- **GOAL OF THE EXERCISE**
Make an exact copy of the records, with the images left out.

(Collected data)
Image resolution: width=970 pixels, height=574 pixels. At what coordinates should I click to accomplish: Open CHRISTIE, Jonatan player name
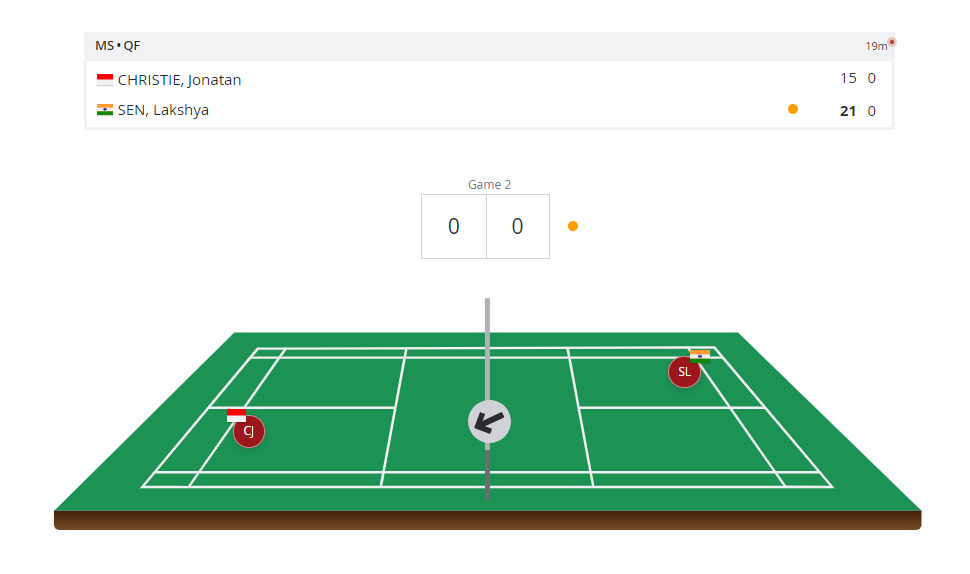(x=179, y=80)
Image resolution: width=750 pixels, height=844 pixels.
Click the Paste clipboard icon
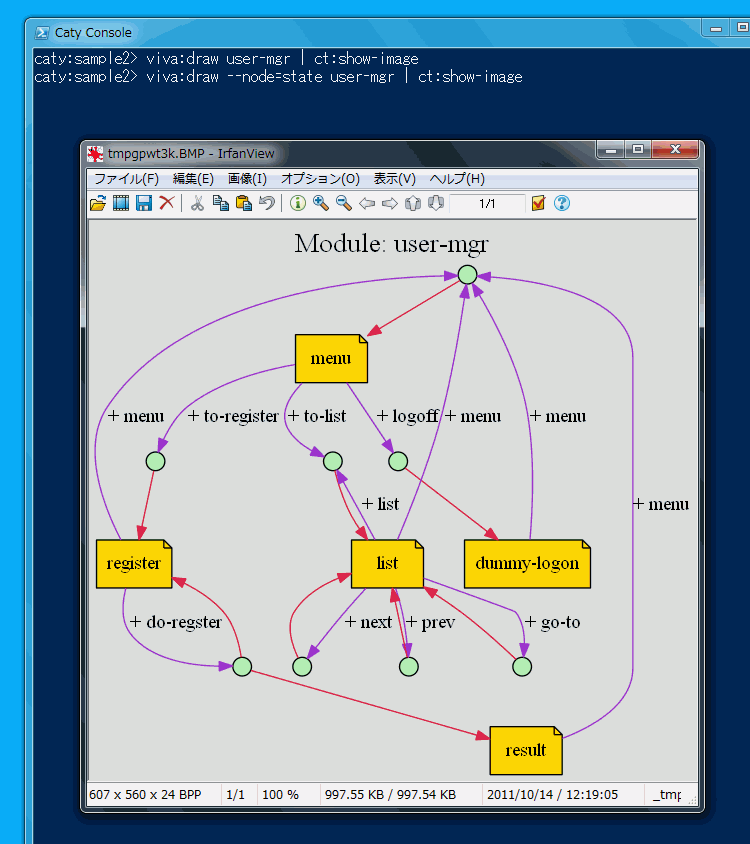pyautogui.click(x=243, y=204)
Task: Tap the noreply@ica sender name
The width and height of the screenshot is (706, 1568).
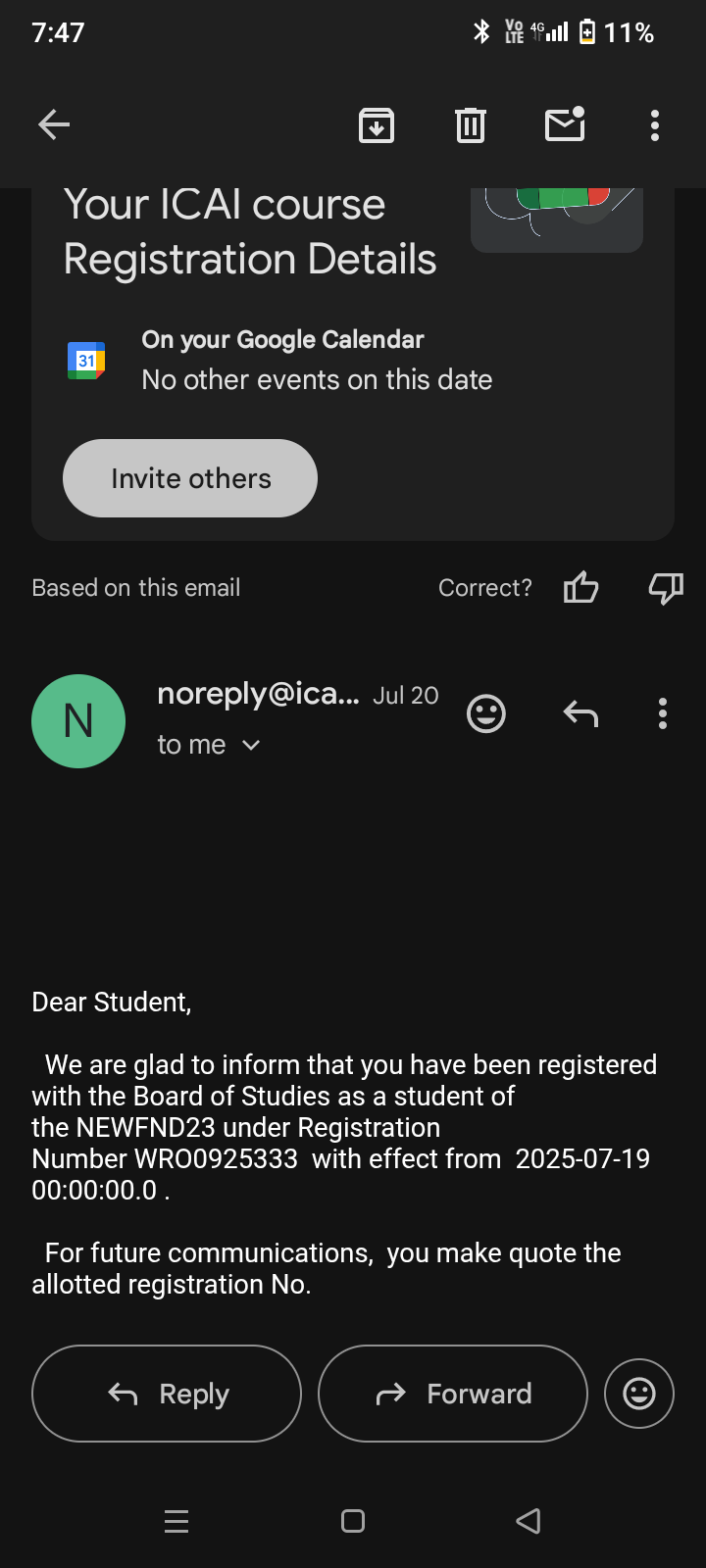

- **WRITTEN RESPONSE**
Image resolution: width=970 pixels, height=574 pixels. At what coordinates should I click to accomplish: Open CHRISTIE, Jonatan player name
(x=179, y=80)
Image resolution: width=750 pixels, height=844 pixels.
Click the Paste clipboard icon
pyautogui.click(x=243, y=204)
Task: Tap the noreply@ica sender name
The width and height of the screenshot is (706, 1568).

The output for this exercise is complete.